Federer brauchte bei strahlendem Sonnenschein auf dem Court Suzanne Lenglen nur 93 Minuten, bis seine sechste Achtelfinal-Teilnahme in Folge in Paris feststand. Einzig in der Startphase konnte der Norddeutsche, der erstmals an einem Grand-Slam-Turnier teilnahm, einigermassen mit dem Schweizer mithalten, da dieser die ersten sieben Breakbälle vergab.

Nach dem ersten Servicedurchbruch zum 5:4 machte der Schweizer aber kurzen Prozess. Den zweiten Durchgang entschied er in nur 18 Minuten 6:0 für sich, wobei er Reister bei dessem Aufschlag nur einen Punkt zugestand. Im dritten Satz reichte Federer ein Break, um die Entscheidung herbeizuführen. Der Weltranglisten-Erste, der keinen Breakball abzuwehren hatte, ist damit auch nach dem dritten Spiel noch ohne Satzverlust.

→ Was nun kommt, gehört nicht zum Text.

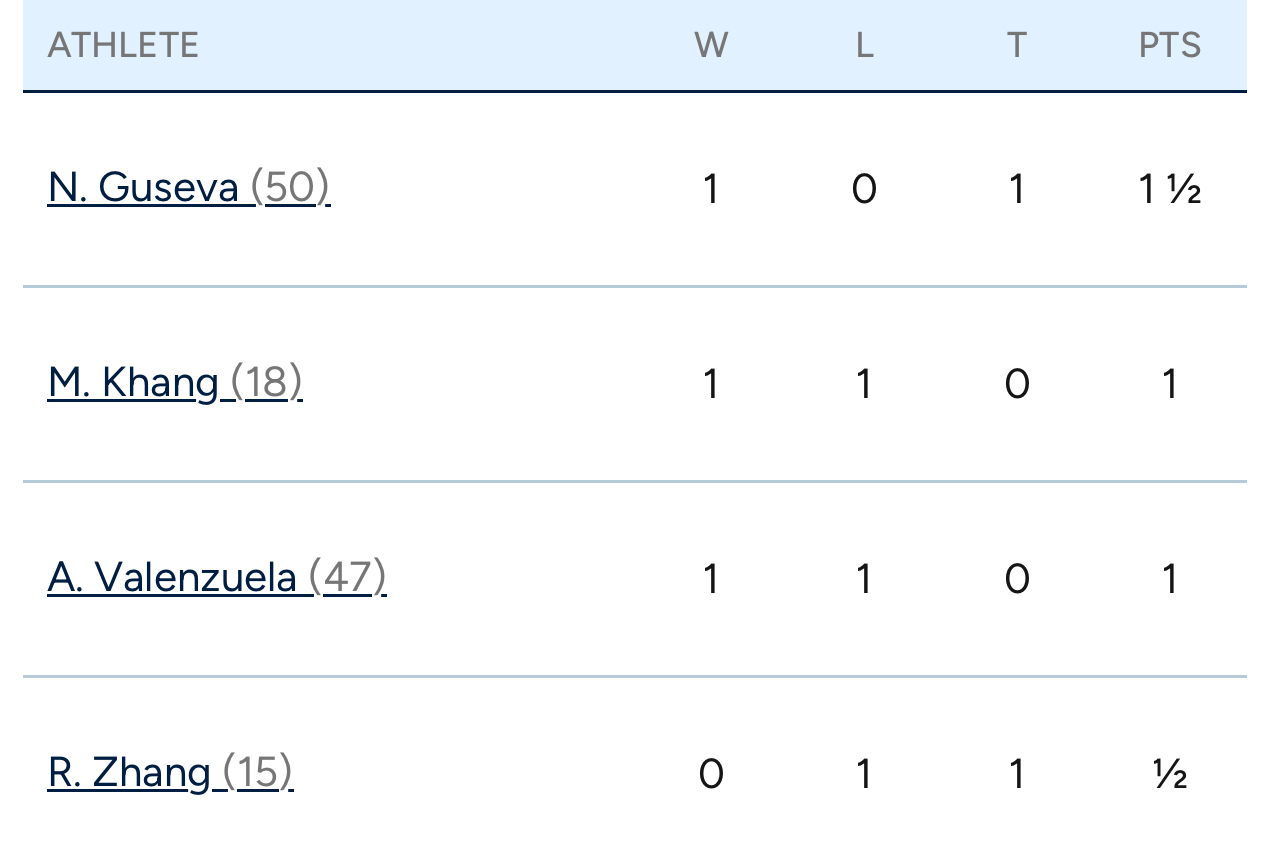Viewport: 1274px width, 844px height.
Task: Click the ATHLETE column header
Action: click(123, 45)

Ähnlich souverän wie Federer löste auch Wawrinka seine Aufgabe gegen Fognini. Nur zu Beginn des zweiten Satzes geriet er kurz in Rücklage, als er sein bisher einziges Break des ganzen Turniers kassierte. Der Romand schaffte aber kurze Zeit später das Rebreak und verwertete beim Stand von 5:4 mit einem Return auf die Linie seine erste Chance zur 2:0-Satzführung.

Wawrinka steht zum fünften Mal in einem Achtelfinal eines Major-Turniers. Je zweimal am US Open (2007, 2008) und in Wimbledon (2008, 2009) schied er aber in der Runde der letzten 16 jeweils aus.